> **Set tasks**
(1) In the On-Demand Paging patch thread, how many patches does Daisuke Matsuda's series contain?
(2) Continue the On-Demand Paging patch thread from the point where it stops.
--- START Document ---
Re: [PATCH for-next v7 0/7] On-Demand Paging on SoftRoCE

From: Jason Gunthorpe
Date: Thu Jan 04 2024 - 09:56:42 EST


On Thu, Dec 07, 2023 at 06:37:13AM +0000, Daisuke Matsuda (Fujitsu) wrote:
> On Tue, Dec 5, 2023 10:51 AM Zhu Yanjun wrote:
> >
> > 在 2023/12/5 8:11, Jason Gunthorpe 写道:
> > > On Thu, Nov 09, 2023 at 02:44:45PM +0900, Daisuke Matsuda wrote:
> > >>
> > >> Daisuke Matsuda (7):
> > >> RDMA/rxe: Always defer tasks on responder and completer to workqueue
> > >> RDMA/rxe: Make MR functions accessible from other rxe source code
> > >> RDMA/rxe: Move resp_states definition to rxe_verbs.h
> > >> RDMA/rxe: Add page invalidation support
> > >> RDMA/rxe: Allow registering MRs for On-Demand Paging
> > >> RDMA/rxe: Add support for Send/Recv/Write/Read with ODP
> > >> RDMA/rxe: Add support for the traditional Atomic operations with ODP
> > >
> > > What is the current situation with rxe? I don't recall seeing the bugs
> > > that were reported get fixed?
--- END Document ---
--- START Information shown ---
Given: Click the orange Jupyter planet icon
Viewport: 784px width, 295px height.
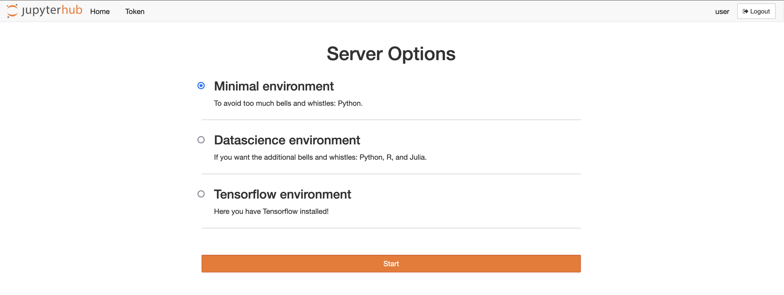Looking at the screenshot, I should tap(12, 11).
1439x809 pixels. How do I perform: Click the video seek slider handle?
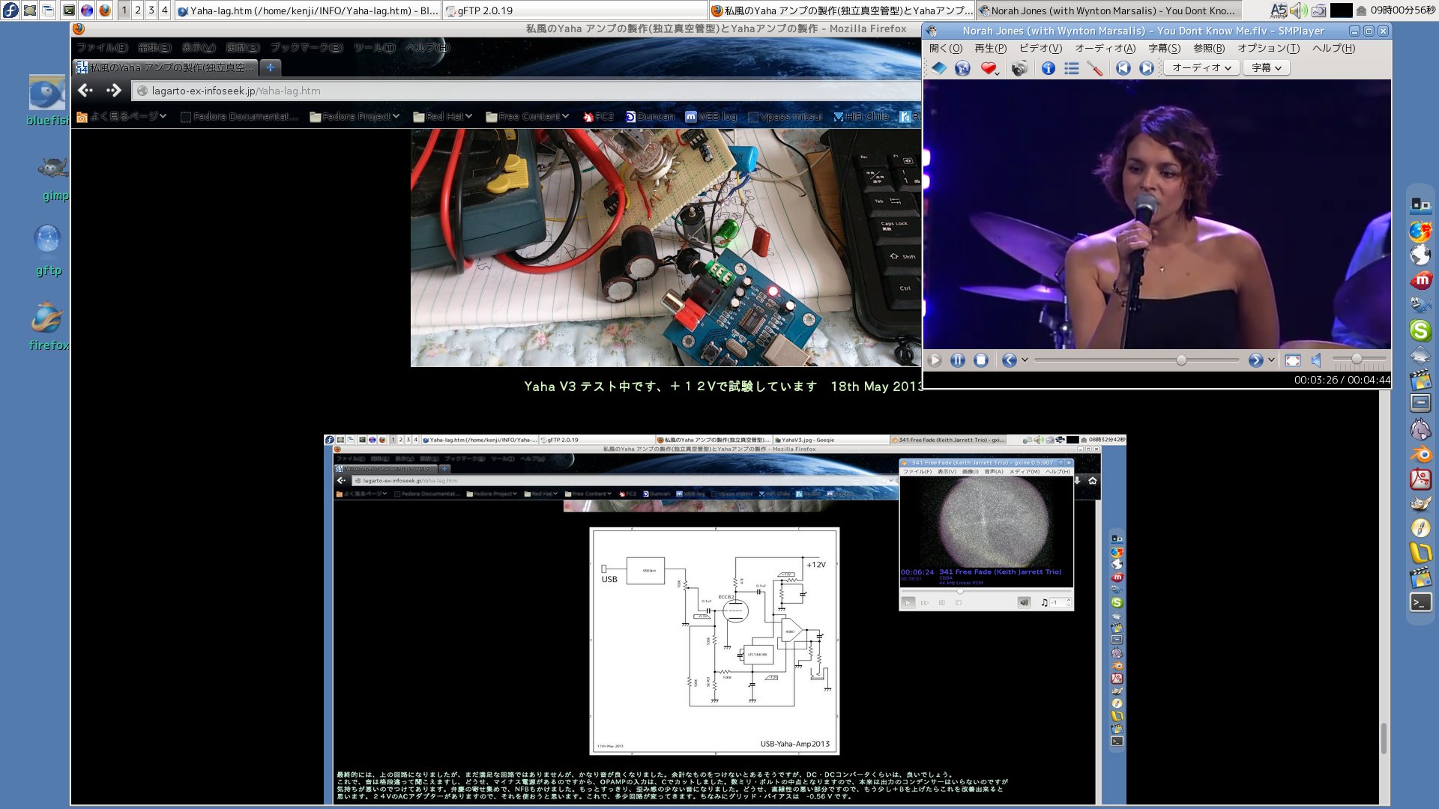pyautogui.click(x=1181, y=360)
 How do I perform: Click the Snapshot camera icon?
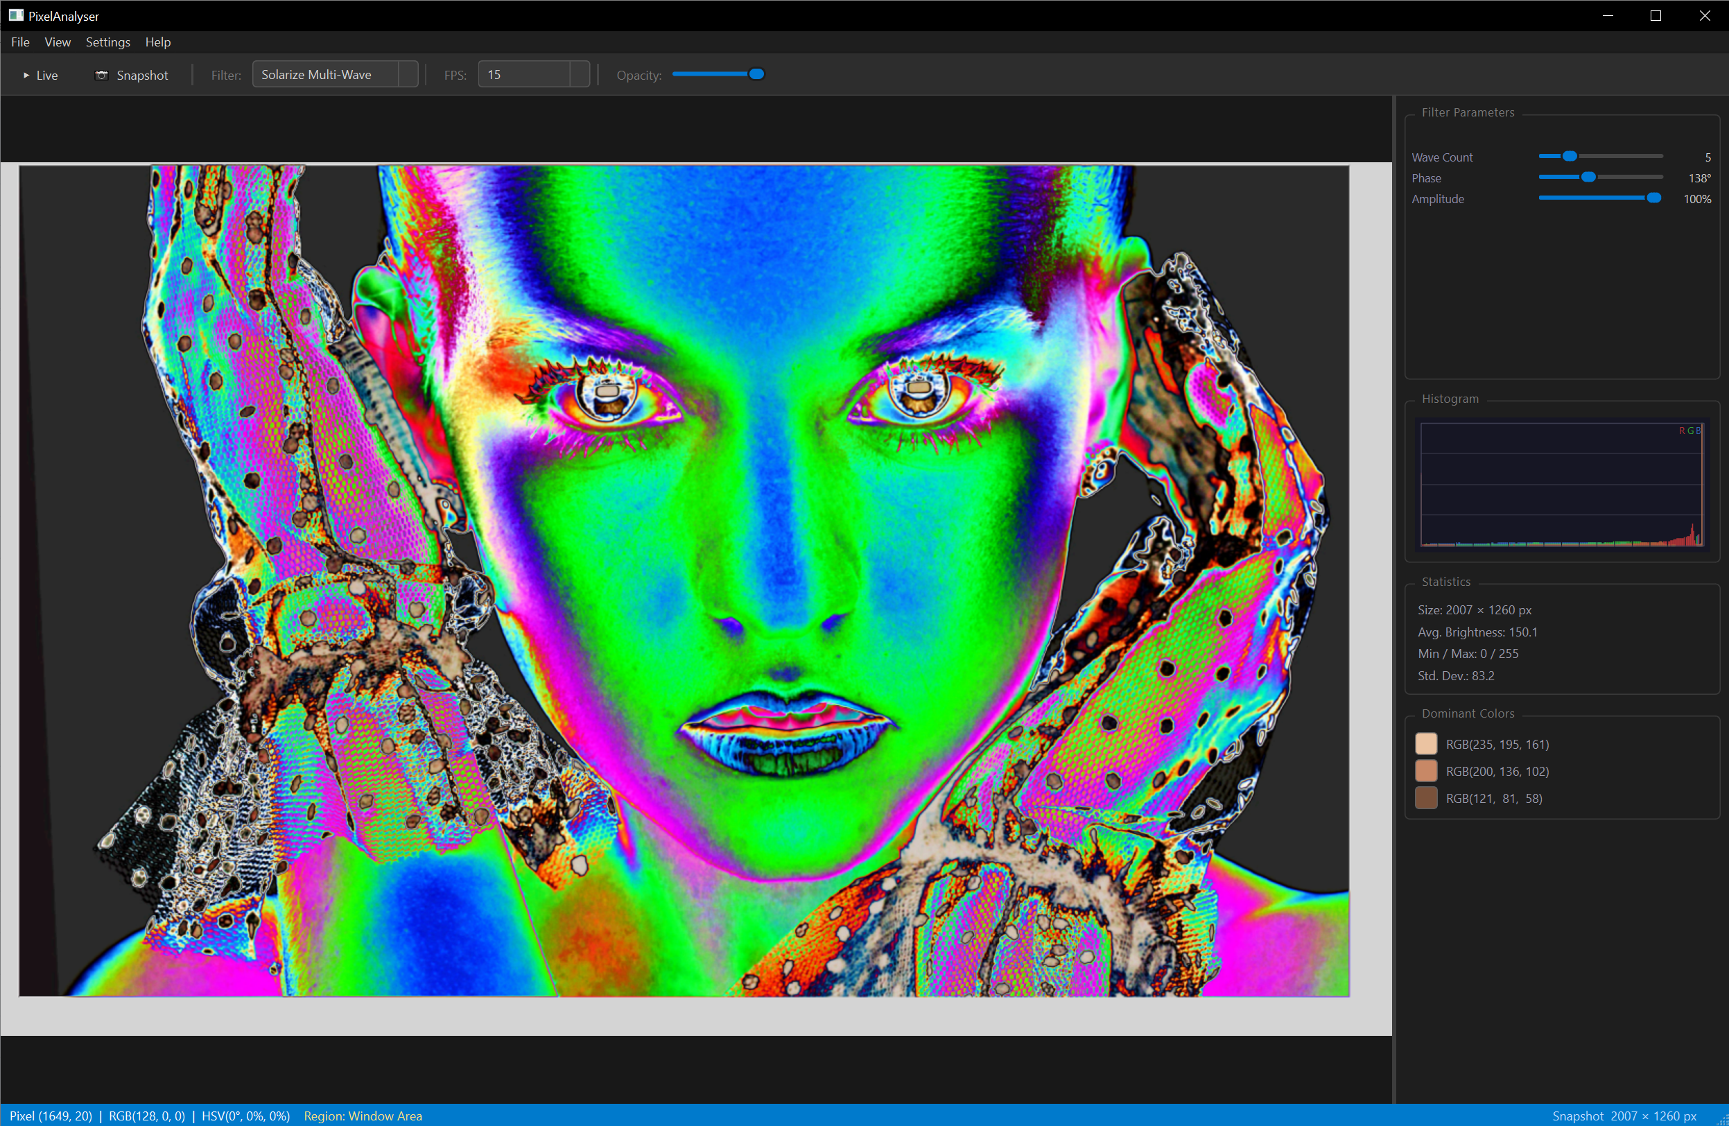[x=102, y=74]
--- END Information shown ---
--- START Information shown ---
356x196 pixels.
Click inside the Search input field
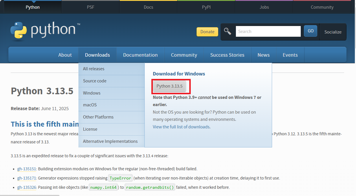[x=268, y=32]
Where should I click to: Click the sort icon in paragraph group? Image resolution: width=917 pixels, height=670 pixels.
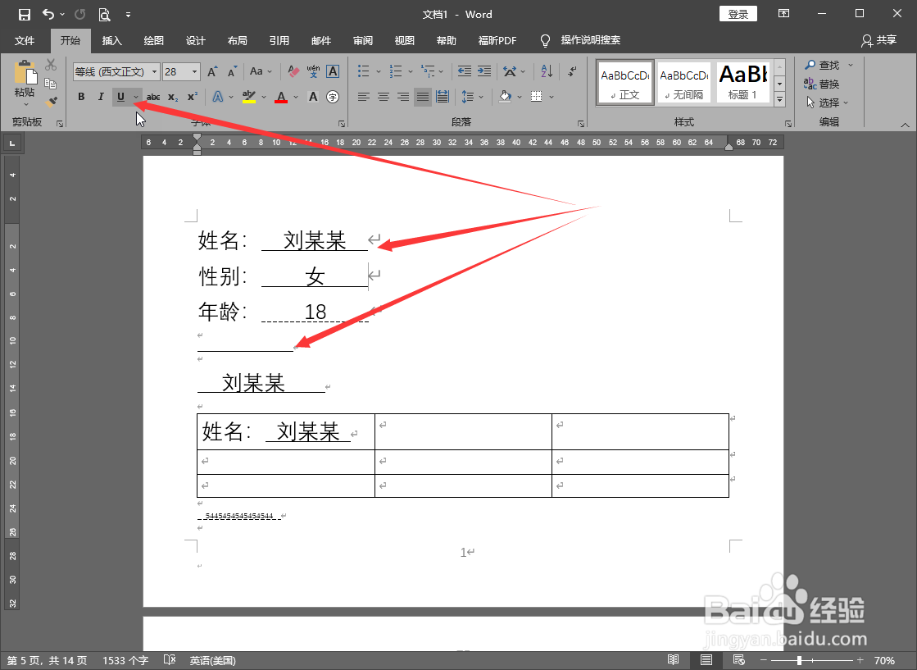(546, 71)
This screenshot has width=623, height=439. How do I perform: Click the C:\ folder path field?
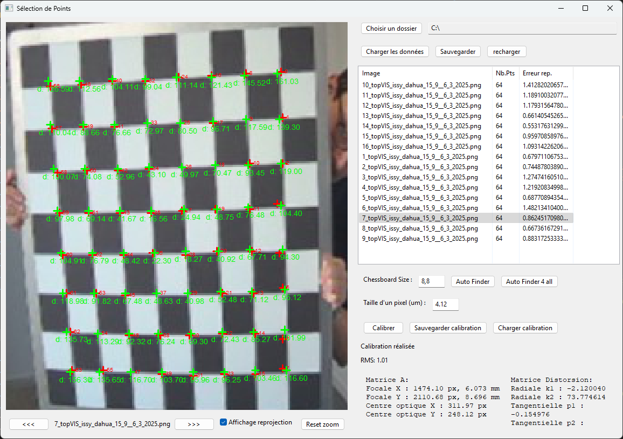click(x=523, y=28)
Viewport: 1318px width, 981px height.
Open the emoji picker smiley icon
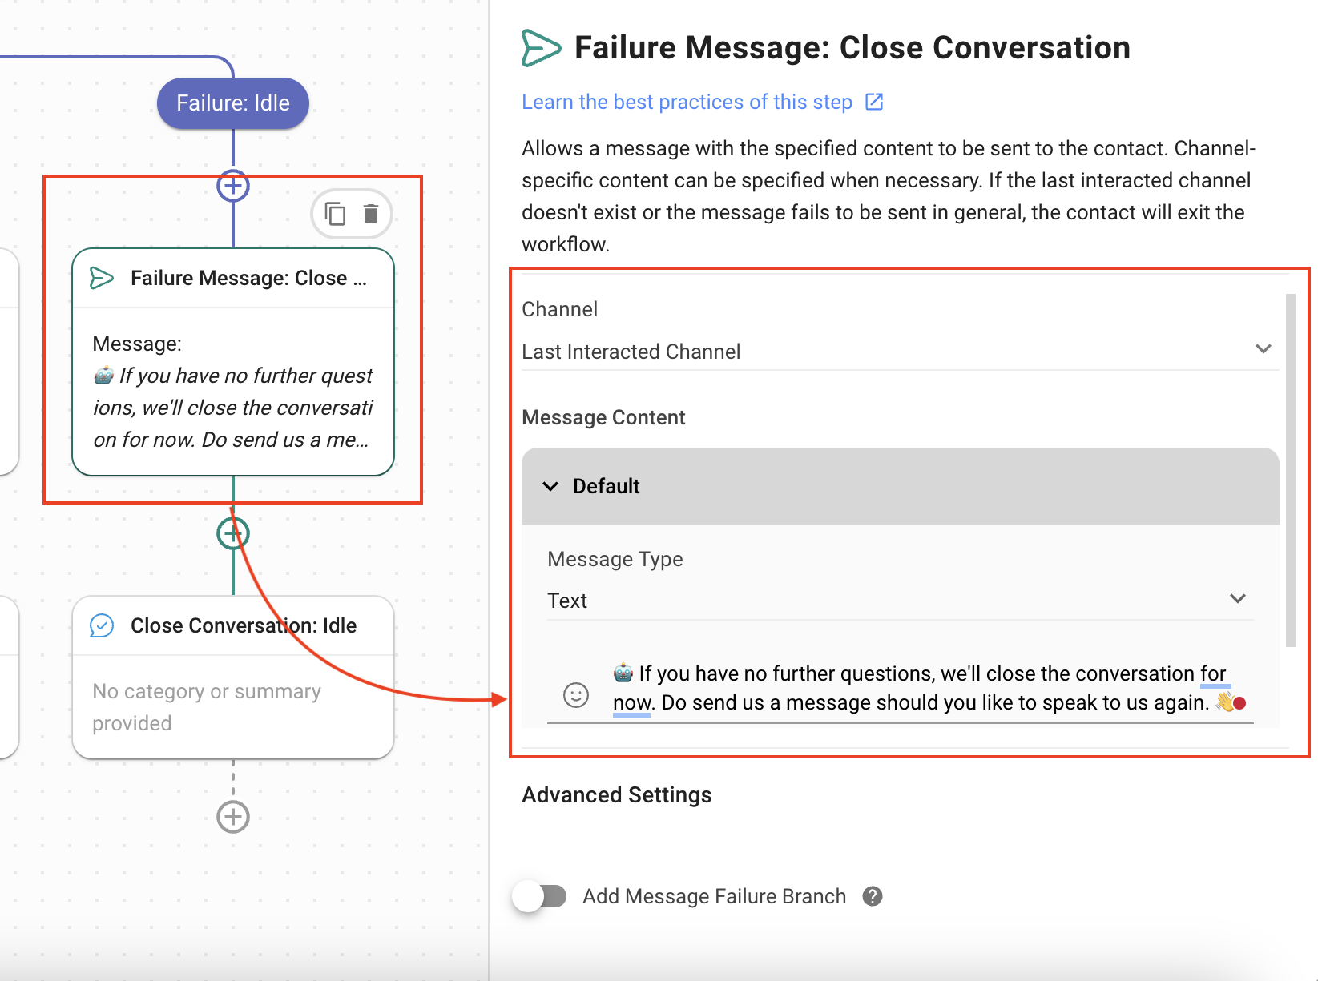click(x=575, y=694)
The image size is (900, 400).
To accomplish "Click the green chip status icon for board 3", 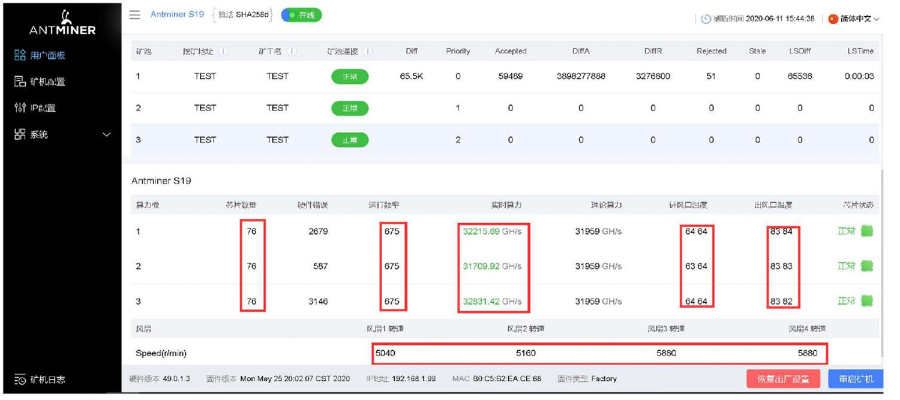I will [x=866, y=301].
--- END Information shown ---
--- START Information shown ---
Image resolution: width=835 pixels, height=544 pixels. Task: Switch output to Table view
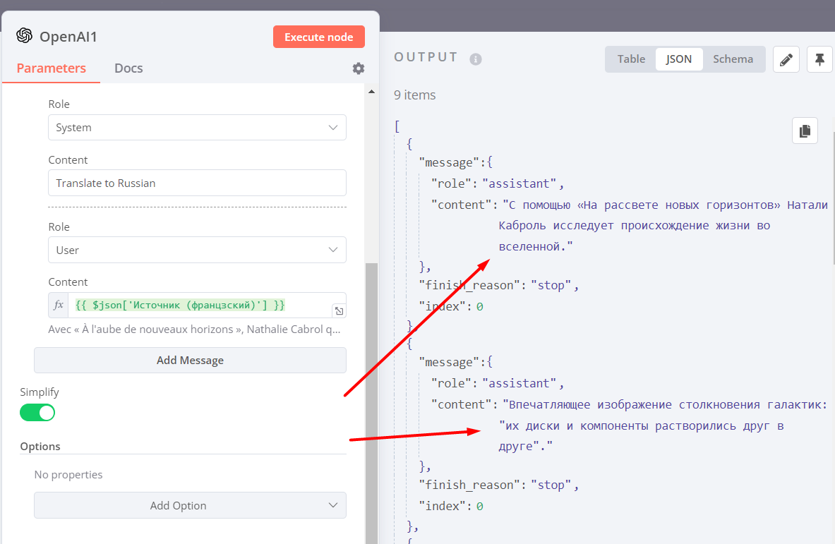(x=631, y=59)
--- END Information shown ---
> **Results in order**
(1) Seven.

(2)
>
> Well, I suppose Jason is mentioning "blktests srp/002 hang".
> cf. https://lore.kernel.org/linux-rdma/dsg6rd66tyiei32zaxs6ddv5ebefr5vtxjwz6d2ewqrcwisogl@ge7jzan7dg5u/T/
>
> It is likely to be a timing issue. Bob reported that "siw hangs with the debug kernel",
> so the hang looks not specific to rxe.
> cf. https://lore.kernel.org/all/53ede78a-f73d-44cd-a555-f8ff36bd9c55@xxxxxxx/T/
> I think we need to decide whether to continue to block patches to rxe since nobody has successfully fixed the issue.

Bob? Is that what we think?

> There is another issue that causes kernel panic.
> [bug report][bisected] rdma_rxe: blktests srp lead kernel panic with 64k page size
> cf. https://lore.kernel.org/all/CAHj4cs9XRqE25jyVw9rj9YugffLn5+f=1znaBEnu1usLOciD+g@xxxxxxxxxxxxxx/T/

This is more understandable, and the fix of matching the MTT size to
the PAGE_SIZE seems reasonable to me.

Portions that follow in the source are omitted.